THE Punjabi film Anhey Ghorhey Da Daan (AGDD), based on a novel by Punjabi novelist Gurdial Singh, has created ripples at various film festivals, be it at Venice, Abu Dhabi, Hong Kong or Germany. It will now be screened at the Museum of Modern Art, New York, later this month. The film made waves at the National Film Awards by winning the award for the best director as well as the best cinematography. Gurdial Singh terms the movie, "A milestone for Punjabi cinema for its historic, authentic and realistic portrayal of the ‘other’ Punjab." For Gurvinder Singh, the young director of the film who has given Punjabi cinema a new idiom, it is a proud moment.
In an interview, Gurvinder Singh talks of his cinematic journey to Aruti Nayar
With all these awards and international recognition coming your way, is it a small step for you and a giant leap for Punjabi cinema? Where and how do you locate yourself as a director?
It’s a big step for me! Though I don’t know what it means for Punjabi cinema. I am still not sure of how it will be received by the people in Punjab and whether it gives rise to a movement of any kind of alternate cinema in Punjabi. Besides, I don’t see myself as a "Punjabi director". Cinema has no language. But, of course, the cinema of any region gets its eccentricity from the vernacular and the cultural milieu it is rooted in. So in that sense I do acknowledge the role of Punjabi in my cinematic idiom. AGDD is perhaps the first real Punjabi film in that sense.
It sounds a trifle clichéd but how did you feel when you got the news of the National awards? Did it come as a total surprise?
We were expecting the award for the Best Punjabi Film, but the award for Best Direction came as a surprise. I am happy that the jury recognised the strong directorial style in Anhey Ghorhey Da Daan, though they did not give it the Best Film award, which I dare say it deserved, even at the expense of sounding somewhat arrogant! And the award for Best Cinematography is totally deserved by my cameraman, Satya Rai Nagpaul. He completely understood the mood and feel of the image I was trying to achieve. The lighting is sublime at places, specially in the low-lit night sequences. It is not beautiful cinematography as an embellishment accidental to the film, but almost organic, growing from within the requirements of the narrative.
You are making a movie on Waryam Sandhu’s short stories. What fires your imagination, the cinema of silence or lyricism?
I plan to make a film on two of Waryam Sandhus’s stories set during the phase of militancy in Punjab in the 1980s. I am deeply interested in history and politics, as much I am in poetry and music. It’s the coming together of these that excites me. I seek a lyrical quality in portraying political and social history, rather than a firebrand activist/propagandist feel. I will always be on the side of the underdog, come what may, but without raising fists or banners. And cinema cannot offer any solutions, it can only raise a mirror to reality. It’s the job of politics to look for solutions. Even Ritwik Ghatak, the great Bengali filmmaker said so.
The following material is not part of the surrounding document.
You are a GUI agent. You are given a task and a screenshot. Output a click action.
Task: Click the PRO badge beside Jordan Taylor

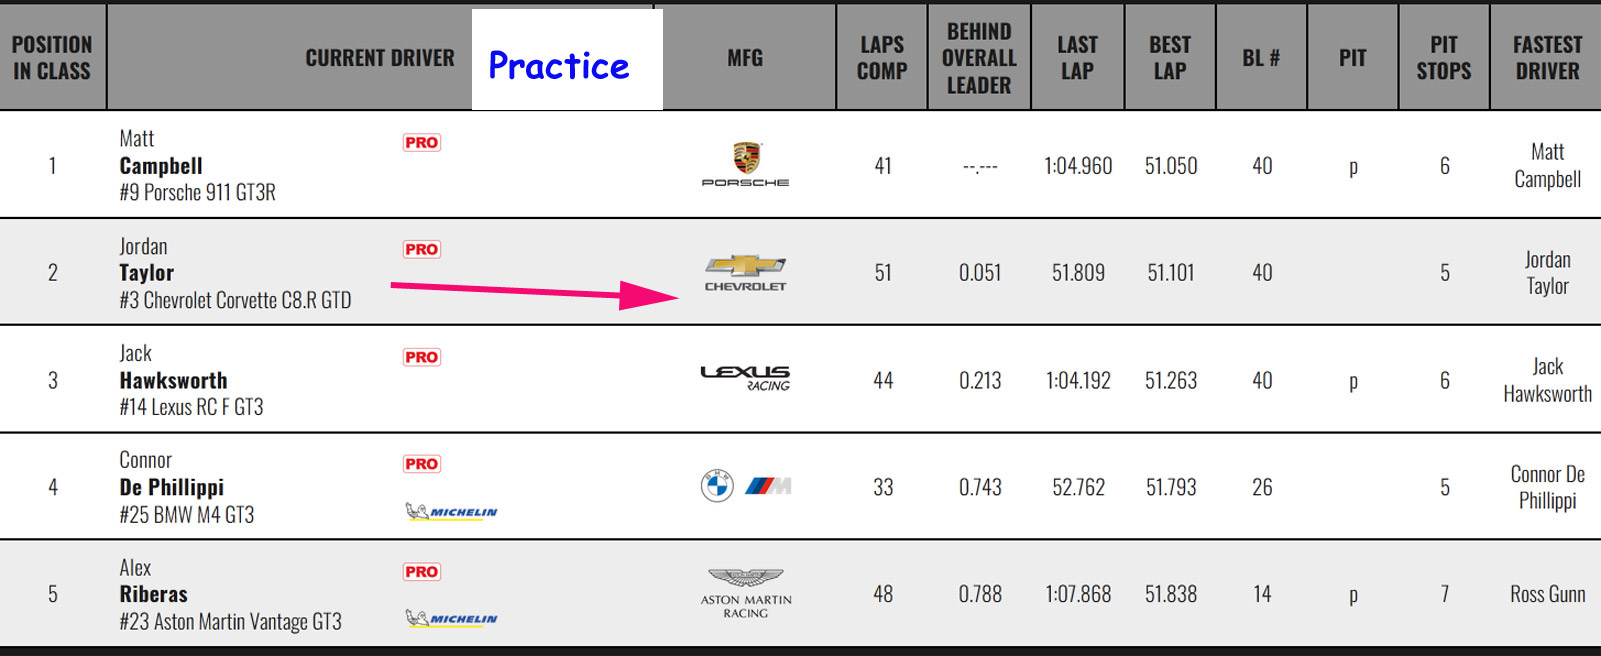click(x=422, y=249)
Would you ever consider making a Hindi movie?
That is something I am not concerned with at the moment. As far as I see, my next three to four films will all be in Punjabi.
Do you believe in the distinction between entertainment for the masses and that for the classes?
No. There is no difference. Even Bollywood appeals to all classes. As does television. By presupposing such a distinction, one is presuming that the masses don’t have any class! Which is far from true. The so called "common man" has a great wealth of wisdom and understanding of life. But within this mass, you have people with different inclinations. And that is how it should be.
How does one strike a balance between the Bollywood style of entertainment and literary focus or filming of literature?
There can be no balance as Bollywood is too big. It is our national culture, if I may say so. At least, that’s what the media would like us to believe. I look forward to watching good mainstream films, though I know I cannot ever make one as my inclination is different. As for literature, it’s not a prerequisite for making a good film. A keen observation of reality and understanding of life and cinema are far more important prerequisites. Cases of bad films on good literature are aplenty.
Would like to share some observations with others who want to tread the same path?
Each one has her/his own unique swabhav. It is important to recognise and understand that and realise that through your work. That work will be unique. The problem is that most of the people are just imitating others. Even an individual weakness can be a strength. But it is important to recognise that as a strength. And there is nothing like ‘right’ and ‘wrong’ or ‘good’ and ‘bad’ as an overarching principle in the realm of creation.